2. In what ways does this approach require us to change our current practices or mindset?
3. How does re-establishing a grounded information terrain impact the overall effectiveness of the project?
======================================================================
[23:31:54] to take the time to pay attention to information, really absorb it properly, and then to make decisions based on that. So we need to bring people into the process of
📊 Fact Check: NOT_FACTUAL (confidence: 0.99)
💡 The statement is an incomplete, nonfactual description of a process, not a verifiable claim.
❓ Questions:
1. What are the key points here?
2. What evidence supports this?
3. What are the implications?
======================================================================
[23:32:02] decision making and at the same time as part of that bring them into a terrain of really
📊 Fact Check: NOT_FACTUAL (confidence: 1.00)
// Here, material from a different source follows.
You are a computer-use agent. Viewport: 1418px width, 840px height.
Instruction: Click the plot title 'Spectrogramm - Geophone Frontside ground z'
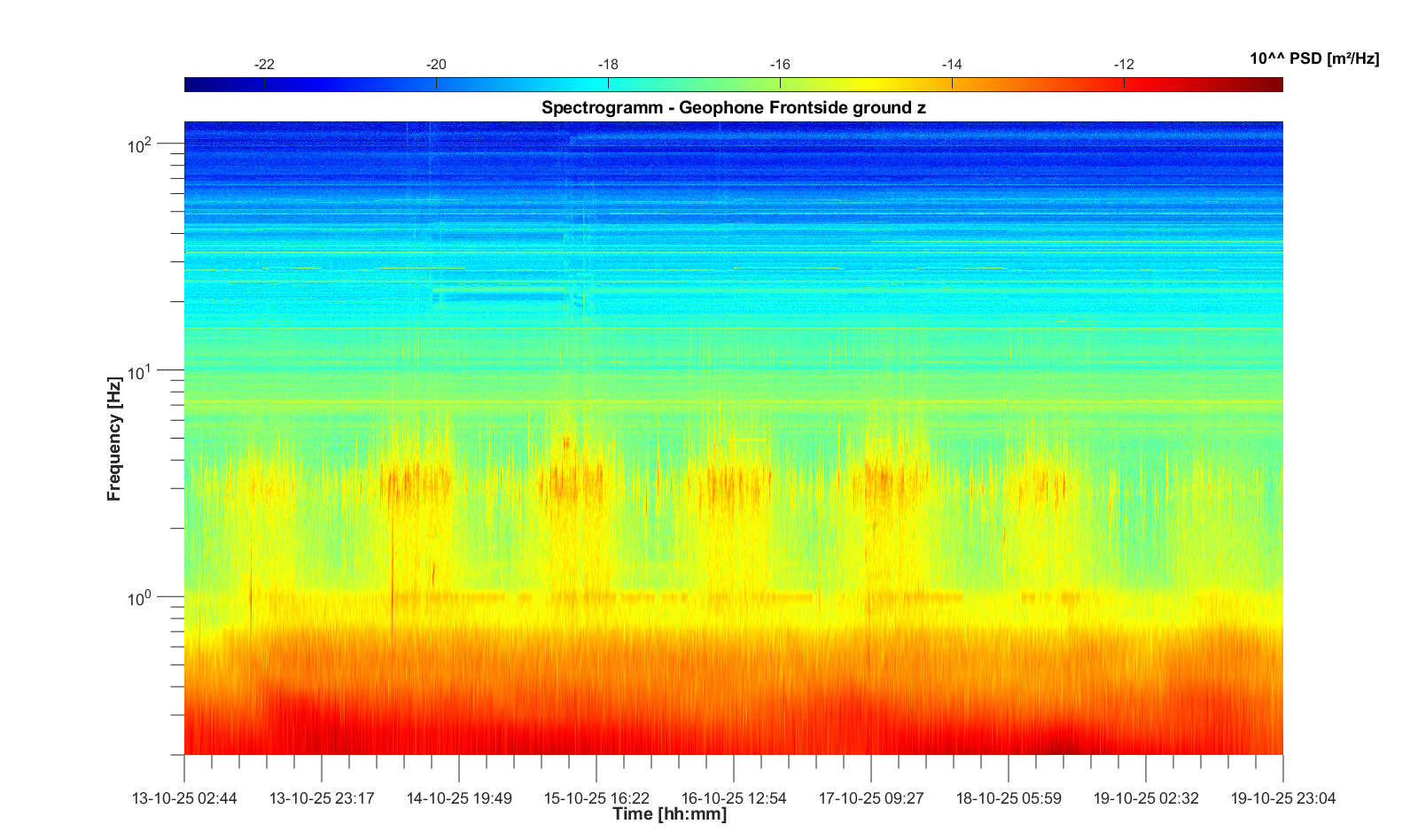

💡 The statement is a nonsensical fragment and does not convey a verifiable factual claim.
❓ Questions:
1. What does the phrase "bring them into a terrain of really" refer to in the context of decision making?
2. How does the process of decision making simultaneously involve "bringing them into a terrain" as mentioned?
3. Can you explain how the concept of "terrain"?
======================================================================
[23:32:10] curing and discerning information properly and then engage in the decision-making process. That's the only way we're actually going to turn this around. It's not going to be good enough to...
📊 Fact Check: NOT_FACTUAL (confidence: 0.90)
💡 The fragment is an incomplete quote with no verifiable factual claim.
❓ Questions:
1. What does "curing and discerning information properly" entail in the context of this statement?
2. How does engaging in the decisionmaking process contribute to turning the situation around?
3. Why is simply having information or a plan not sufficient according to the speaker?
======================================================================
[23:32:18] to elect new politicians because the underlying problem of the way we absorb, process and deal with information now remains. And the only way we can do that is actually to do it.
📊 Fact Check: NOT_FACTUAL (confidence: 0.95)
💡 The statement is an opinion about politics and information processing, not a verifiable factual claim.
❓ Questions:
1. What specific aspects of the way we absorb, process, and deal with information are identified as the underlying problem in the statement?
2. How does the statement justify the election of new politicians as a solution to the information-related issue it describes?
3. What practical steps or strategies does the statement imply we should take to "actually do it" in addressing the information problem?
======================================================================
[23:32:26] actually by bringing people in on a mass basis, having huge numbers of citizens, juries around the country on a regular basis for decisions we're making involving the
📊 Fact Check: NOT_FACTUAL (confidence: 0.90)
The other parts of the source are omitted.